The test condition of HPLC:
Chromatographic column: Prodigy (Phenomenex) 5 μ m C-18 column, 4.6 * 250mm;
Moving phase: CH 3CN/MeOH/20mM, pH 6.7 KHPO 4 -(volume ratio 3: 1: 1);
Flow velocity: 1.5mL/min;
Detector: UV-detector, wavelength 240nm.
Embodiment
Instance 1.2-chloro-N-(4-fluoro-2-iodo-phenyl)-ethanamide (VII-A)
Figure G2009101431494D00051
Drying tube is being housed, TM, in the 250mL four-hole bottle of tap funnel and mechanical stirring slurry, adding 4-fluoro-2-iodo-aniline (15.0g, 0.63mol), diisopropylethylamine (8.4g, 0.65mol), and methylene dichloride (100mL), stirring and dissolving, cooling.Under-10~0 ℃, (7.3g, methylene dichloride 0.64mol) (30mL) solution finishes, naturally intensification and transform fully in room temperature reaction to raw material to drip chloroacetyl chloride.Use 2 * 80mL saturated brine and 80mL deionized water wash successively, organic phase is used anhydrous sodium sulfate drying.Filter, methylene dichloride is sloughed in decompression.Resistates is used ethyl alcohol recrystallization, after the vacuum-drying, gets faint yellow plate crystal 18.1g, yield 91.8%.Fusing point: 106.6-107.7 ℃; C 8H 6ClFINO, ESI-MS m/z: [M-H] -312.32; 1H NMR (CDCl 3, 400MHz) 8.62 (br, 1H), 8.18-8.146 (m, 1H), 7.55-7.53 (m, 1H), 7.13-7.09 (m, 1H), 4.23 (s, 2H) ppm; 13C NMR (CDCl 3, 100MHz) 164.1,160.3 (d, J C-F=248.4Hz), 133.9,125.9 (d, J C-F=24.8Hz), 122.7 (d, J C-F=7.9Hz), 116.2 (d, J C-F=21.7Hz), 89.6 (d, J C-F=8.2Hz), 43.1ppm.
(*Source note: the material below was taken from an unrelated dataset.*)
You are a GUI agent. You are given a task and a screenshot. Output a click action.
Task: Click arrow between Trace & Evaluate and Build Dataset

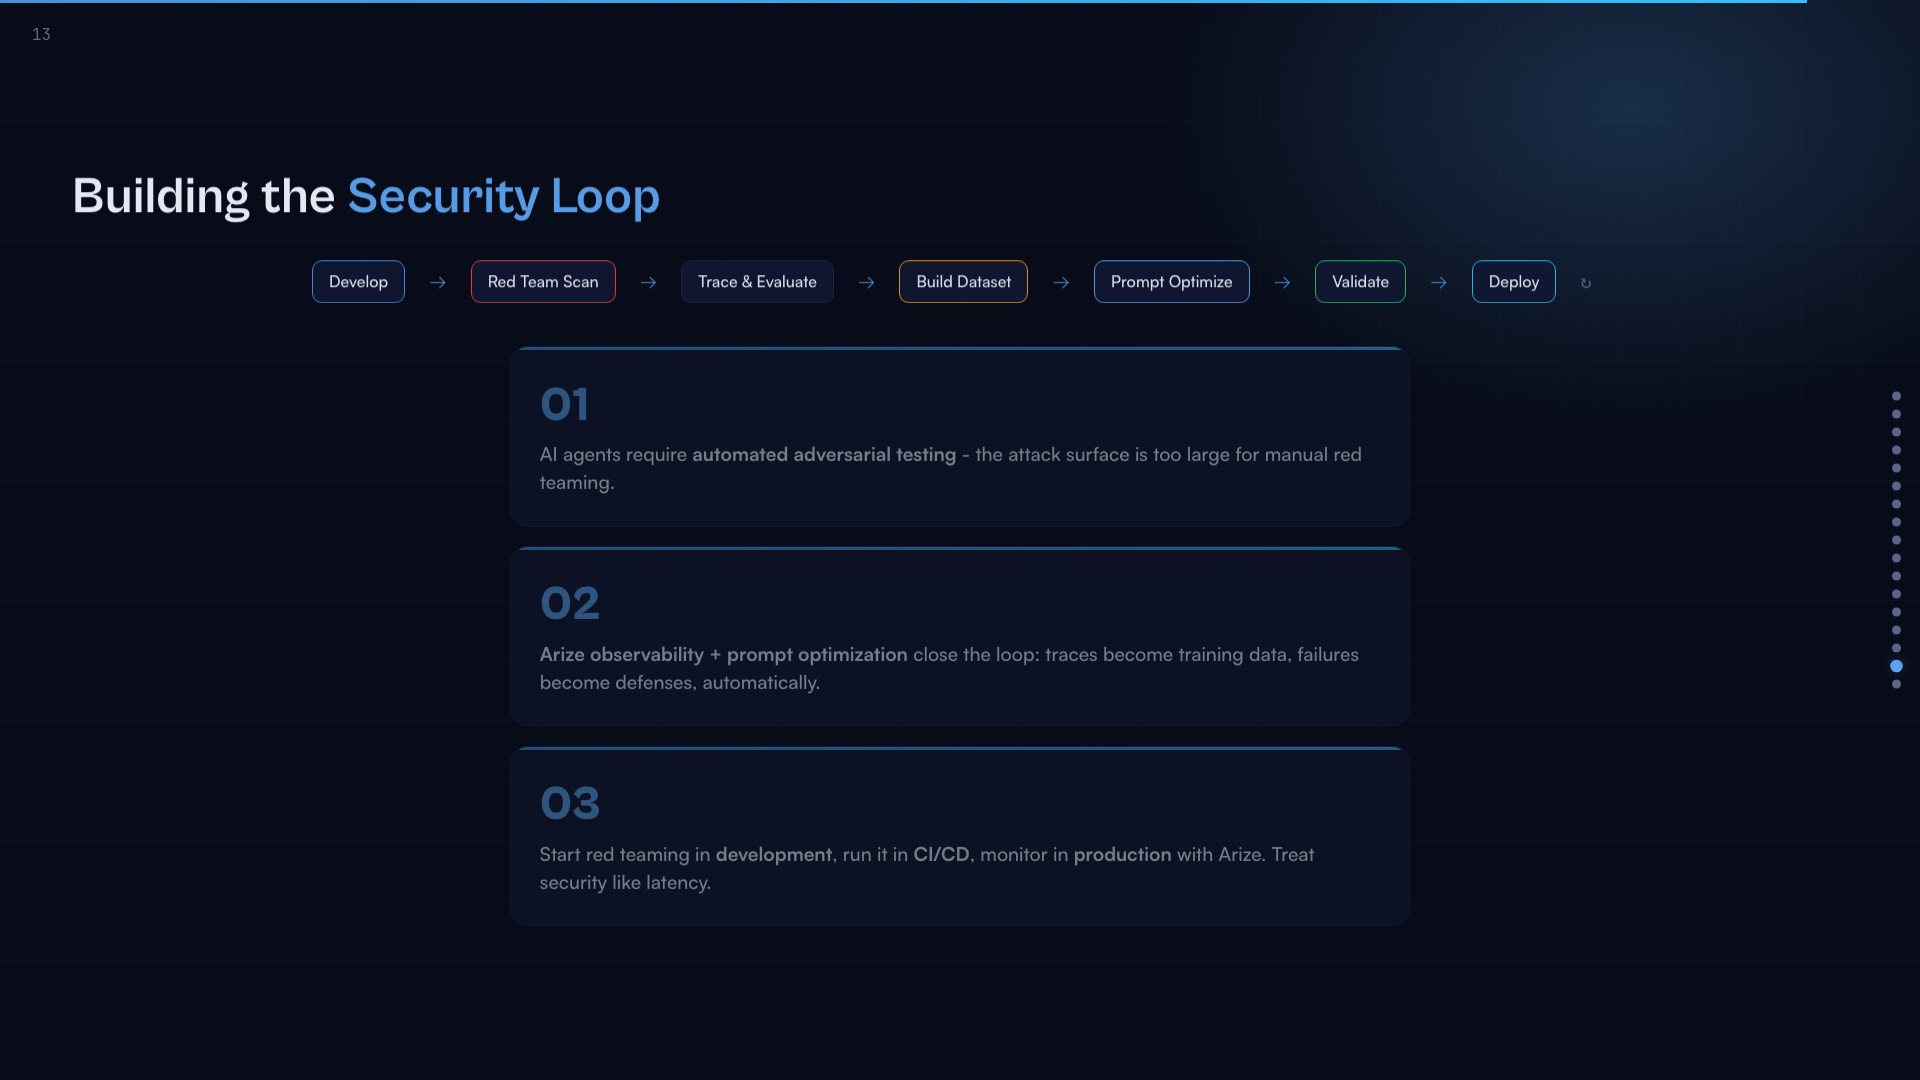[866, 283]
The preparation of instance 2. [(4-fluoro-2-iodo-carbaniloyl,phenylcarbamoyl)-methyl]-diethyl phosphonate (IV-A)
Figure G2009101431494D00061
Reflux condensing tube is being housed, TM, in the 100mL there-necked flask of nitrogen ingress pipe, add successively 2-chloro-N-(4-fluoro-2-iodo-phenyl)-ethanamide (VII-A) (11.1g, 35.4mmol), triethyl-phosphite (6.1g, 36.5mmol).Under the nitrogen protection, about 16 hours, TLC shows that raw material disappears basically in 130~140 ℃ of following stirring reactions.After the cooling, the reactant of gained is used re-crystallizing in ethyl acetate, after the vacuum-drying, gets white, needle-shaped crystals 13.6g yield 92.6%.Fusing point: 89.1-90.6 ℃; C 12H 16FINO 4P, ESI-MS m/z: [M+H] +416.04; 1H NMR (400MHz, DMSO-d6) 9.51 (s, 1H), 7.78-7.75 (m, 1H), 7.47-7.43 (m, 1H), 7.30-7.25 (m, 1H), 4.13-4.05 (m, 4H), 3.20 (d, J=21Hz, 2H), 1.25 (t, J=8.0Hz, 3H) ppm; 13C NMR (100MHz, DMSO-d6) 164.0,160.8 (d, J C-F=246Hz), 136.5 (d, J C-F=5.7Hz), 128.1 (d, J C-F=8.4Hz), 125.9 (d, J C-F=24.1Hz), 116.1 (d, J C-F=22Hz), 96.0 (d, J C-F=8.1Hz), 62.3 (d, J C-P=9.1Hz), and 36.1,34.7,16.8,16.7ppm.
The preparation of instance 3. [(4-fluoro-2-bromo-carbaniloyl,phenylcarbamoyl)-methyl]-diethyl phosphonate (IV-B)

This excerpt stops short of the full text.